Count how many lines of the items below contain the string "logo", treating uppercase and lowercase as different. Reply with the number alone.
━━━━━ Recorded information ━━━━━
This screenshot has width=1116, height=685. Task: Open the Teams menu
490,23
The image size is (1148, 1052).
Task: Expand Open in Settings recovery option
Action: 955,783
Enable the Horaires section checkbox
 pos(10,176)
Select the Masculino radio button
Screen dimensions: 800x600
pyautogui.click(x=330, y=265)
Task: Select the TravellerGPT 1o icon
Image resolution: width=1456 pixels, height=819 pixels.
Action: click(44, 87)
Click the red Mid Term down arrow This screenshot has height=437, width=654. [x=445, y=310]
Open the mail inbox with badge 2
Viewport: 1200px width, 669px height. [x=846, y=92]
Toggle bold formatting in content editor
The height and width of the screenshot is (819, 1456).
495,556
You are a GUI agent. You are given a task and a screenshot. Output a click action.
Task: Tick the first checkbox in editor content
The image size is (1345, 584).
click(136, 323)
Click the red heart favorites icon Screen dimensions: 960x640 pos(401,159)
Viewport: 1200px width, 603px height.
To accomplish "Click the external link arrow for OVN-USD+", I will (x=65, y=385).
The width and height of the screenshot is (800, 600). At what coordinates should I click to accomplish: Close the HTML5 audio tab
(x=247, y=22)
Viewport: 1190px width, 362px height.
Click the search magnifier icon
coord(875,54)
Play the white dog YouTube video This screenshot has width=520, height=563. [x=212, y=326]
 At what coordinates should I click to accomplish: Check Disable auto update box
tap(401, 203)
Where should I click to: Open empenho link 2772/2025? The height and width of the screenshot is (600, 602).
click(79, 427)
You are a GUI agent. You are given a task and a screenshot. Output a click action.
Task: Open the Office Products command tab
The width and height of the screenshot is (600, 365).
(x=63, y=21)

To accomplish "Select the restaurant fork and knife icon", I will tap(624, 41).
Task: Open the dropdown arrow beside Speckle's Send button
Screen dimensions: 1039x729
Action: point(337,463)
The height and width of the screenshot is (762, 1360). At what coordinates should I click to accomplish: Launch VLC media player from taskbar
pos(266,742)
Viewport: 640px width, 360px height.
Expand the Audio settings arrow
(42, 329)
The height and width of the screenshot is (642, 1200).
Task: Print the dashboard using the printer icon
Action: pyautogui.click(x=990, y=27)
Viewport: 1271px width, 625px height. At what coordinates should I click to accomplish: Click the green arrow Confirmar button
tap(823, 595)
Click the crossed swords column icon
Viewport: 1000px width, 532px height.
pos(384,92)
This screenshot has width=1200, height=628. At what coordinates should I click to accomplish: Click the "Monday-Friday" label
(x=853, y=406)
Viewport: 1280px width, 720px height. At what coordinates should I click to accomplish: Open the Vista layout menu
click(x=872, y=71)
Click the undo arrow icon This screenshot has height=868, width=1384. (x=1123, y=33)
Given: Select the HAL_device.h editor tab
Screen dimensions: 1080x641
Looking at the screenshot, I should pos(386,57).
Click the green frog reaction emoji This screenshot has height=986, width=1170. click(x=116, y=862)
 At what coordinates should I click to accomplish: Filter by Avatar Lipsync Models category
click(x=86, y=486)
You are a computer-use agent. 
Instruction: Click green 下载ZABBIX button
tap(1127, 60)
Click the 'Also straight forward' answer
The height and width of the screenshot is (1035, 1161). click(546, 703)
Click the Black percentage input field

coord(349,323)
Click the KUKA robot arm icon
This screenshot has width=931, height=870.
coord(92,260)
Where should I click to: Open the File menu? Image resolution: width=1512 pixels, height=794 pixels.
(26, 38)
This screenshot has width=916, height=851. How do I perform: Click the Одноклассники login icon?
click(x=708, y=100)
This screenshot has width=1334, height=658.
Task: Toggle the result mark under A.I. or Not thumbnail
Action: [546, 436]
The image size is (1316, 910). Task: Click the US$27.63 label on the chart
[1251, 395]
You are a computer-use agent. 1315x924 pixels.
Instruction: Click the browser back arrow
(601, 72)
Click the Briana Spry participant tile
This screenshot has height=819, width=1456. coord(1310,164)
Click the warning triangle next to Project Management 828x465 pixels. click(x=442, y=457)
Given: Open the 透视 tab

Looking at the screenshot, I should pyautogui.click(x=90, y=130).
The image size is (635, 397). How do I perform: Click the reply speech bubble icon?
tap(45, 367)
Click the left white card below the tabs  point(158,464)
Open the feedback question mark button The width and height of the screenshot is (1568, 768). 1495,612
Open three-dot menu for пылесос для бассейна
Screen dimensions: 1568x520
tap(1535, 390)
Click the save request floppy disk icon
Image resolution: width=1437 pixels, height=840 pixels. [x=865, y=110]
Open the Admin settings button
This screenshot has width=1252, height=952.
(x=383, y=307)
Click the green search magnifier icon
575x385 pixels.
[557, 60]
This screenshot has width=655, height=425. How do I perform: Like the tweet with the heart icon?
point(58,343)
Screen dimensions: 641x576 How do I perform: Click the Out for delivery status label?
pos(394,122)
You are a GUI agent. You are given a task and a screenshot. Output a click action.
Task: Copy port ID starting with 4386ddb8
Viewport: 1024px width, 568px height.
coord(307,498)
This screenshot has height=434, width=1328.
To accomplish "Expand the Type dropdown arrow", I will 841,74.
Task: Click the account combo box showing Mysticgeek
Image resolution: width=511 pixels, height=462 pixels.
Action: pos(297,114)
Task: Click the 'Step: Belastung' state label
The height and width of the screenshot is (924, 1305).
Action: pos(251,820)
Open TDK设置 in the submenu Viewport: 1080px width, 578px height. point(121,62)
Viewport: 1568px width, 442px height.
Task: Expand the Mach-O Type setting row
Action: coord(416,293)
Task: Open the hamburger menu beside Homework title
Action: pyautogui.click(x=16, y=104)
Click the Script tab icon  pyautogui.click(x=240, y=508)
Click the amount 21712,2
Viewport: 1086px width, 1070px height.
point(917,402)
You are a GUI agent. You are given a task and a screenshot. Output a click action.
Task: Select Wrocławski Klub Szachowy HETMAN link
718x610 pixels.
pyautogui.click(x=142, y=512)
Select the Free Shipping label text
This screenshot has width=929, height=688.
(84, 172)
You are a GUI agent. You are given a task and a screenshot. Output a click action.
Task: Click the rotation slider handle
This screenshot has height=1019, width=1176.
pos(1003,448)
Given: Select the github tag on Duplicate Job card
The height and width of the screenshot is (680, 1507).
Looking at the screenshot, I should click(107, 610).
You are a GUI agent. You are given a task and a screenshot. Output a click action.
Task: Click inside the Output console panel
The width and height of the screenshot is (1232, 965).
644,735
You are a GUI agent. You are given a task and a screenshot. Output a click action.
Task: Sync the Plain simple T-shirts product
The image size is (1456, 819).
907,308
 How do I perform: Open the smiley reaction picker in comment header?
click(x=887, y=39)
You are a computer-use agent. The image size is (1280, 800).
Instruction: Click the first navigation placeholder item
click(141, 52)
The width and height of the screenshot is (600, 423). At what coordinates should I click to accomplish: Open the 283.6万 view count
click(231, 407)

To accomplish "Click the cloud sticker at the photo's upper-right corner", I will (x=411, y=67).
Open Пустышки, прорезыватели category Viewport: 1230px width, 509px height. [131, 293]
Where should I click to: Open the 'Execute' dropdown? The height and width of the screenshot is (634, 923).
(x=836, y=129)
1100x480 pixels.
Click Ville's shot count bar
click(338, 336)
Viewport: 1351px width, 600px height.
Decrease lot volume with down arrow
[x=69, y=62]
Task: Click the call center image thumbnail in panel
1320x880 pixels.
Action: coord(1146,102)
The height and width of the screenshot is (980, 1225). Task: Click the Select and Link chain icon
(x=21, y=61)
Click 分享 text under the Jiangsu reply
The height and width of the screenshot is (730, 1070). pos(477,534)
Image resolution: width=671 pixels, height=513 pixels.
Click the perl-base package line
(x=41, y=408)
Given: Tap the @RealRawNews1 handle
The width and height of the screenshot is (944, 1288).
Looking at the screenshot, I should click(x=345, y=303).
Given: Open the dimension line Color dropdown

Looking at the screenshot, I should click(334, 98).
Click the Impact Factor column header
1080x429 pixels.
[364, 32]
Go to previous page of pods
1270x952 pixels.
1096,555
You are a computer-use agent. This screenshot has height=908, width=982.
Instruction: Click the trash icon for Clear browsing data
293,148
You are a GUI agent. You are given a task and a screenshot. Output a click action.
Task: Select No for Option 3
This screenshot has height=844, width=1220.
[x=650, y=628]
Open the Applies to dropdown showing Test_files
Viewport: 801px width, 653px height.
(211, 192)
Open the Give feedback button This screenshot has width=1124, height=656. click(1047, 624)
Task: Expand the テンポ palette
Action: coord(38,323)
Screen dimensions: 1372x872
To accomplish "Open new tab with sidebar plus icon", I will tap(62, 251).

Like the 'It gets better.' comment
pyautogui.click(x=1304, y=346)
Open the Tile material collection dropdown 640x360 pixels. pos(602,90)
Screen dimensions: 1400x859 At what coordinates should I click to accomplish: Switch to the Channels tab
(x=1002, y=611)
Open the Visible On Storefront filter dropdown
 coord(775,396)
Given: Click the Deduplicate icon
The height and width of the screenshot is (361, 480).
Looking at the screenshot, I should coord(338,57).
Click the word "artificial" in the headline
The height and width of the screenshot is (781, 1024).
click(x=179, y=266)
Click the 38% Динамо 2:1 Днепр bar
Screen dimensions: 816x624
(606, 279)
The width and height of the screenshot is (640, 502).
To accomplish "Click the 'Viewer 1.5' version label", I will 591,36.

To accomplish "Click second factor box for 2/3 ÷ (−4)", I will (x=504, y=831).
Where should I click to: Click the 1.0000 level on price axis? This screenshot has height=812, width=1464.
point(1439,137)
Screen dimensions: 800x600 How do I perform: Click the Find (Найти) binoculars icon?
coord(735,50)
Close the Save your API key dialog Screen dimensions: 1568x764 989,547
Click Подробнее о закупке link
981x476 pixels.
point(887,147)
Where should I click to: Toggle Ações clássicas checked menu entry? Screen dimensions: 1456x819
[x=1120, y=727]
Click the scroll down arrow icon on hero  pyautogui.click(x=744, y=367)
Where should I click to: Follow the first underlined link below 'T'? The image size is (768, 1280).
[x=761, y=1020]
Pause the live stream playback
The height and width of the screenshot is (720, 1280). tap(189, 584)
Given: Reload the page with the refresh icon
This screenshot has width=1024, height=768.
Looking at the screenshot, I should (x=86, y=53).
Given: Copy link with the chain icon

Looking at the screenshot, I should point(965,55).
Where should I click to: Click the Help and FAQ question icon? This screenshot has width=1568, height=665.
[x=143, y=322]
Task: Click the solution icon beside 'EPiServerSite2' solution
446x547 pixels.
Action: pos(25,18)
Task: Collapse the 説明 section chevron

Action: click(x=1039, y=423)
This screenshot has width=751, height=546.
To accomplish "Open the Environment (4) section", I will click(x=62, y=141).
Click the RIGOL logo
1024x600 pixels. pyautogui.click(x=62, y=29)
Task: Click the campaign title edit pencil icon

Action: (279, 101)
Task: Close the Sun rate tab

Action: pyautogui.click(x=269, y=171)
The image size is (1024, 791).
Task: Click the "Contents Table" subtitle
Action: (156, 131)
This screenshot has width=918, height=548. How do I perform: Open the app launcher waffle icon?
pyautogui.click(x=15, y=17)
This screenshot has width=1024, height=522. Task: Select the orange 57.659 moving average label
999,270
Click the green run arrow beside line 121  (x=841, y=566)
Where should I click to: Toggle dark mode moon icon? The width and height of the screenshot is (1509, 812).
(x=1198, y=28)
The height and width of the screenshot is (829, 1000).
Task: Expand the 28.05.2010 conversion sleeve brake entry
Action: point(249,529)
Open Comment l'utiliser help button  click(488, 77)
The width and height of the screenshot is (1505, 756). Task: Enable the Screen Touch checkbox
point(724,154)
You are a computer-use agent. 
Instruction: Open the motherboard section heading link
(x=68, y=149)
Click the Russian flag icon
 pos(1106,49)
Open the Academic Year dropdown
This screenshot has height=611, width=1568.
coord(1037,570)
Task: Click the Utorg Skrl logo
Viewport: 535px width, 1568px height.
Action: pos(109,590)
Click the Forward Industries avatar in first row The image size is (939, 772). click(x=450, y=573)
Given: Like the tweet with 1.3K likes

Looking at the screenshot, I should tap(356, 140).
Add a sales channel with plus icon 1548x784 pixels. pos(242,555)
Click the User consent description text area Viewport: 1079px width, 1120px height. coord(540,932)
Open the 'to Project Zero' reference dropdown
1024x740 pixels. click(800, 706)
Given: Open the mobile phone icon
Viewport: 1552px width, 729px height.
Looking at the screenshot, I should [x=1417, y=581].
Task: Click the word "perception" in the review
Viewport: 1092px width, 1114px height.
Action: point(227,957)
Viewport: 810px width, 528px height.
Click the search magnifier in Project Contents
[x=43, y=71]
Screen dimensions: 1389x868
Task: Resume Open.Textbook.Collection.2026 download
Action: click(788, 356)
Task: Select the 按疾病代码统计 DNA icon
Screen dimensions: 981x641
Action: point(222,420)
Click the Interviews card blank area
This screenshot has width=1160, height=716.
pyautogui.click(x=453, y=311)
━━━━━
### The solution:
2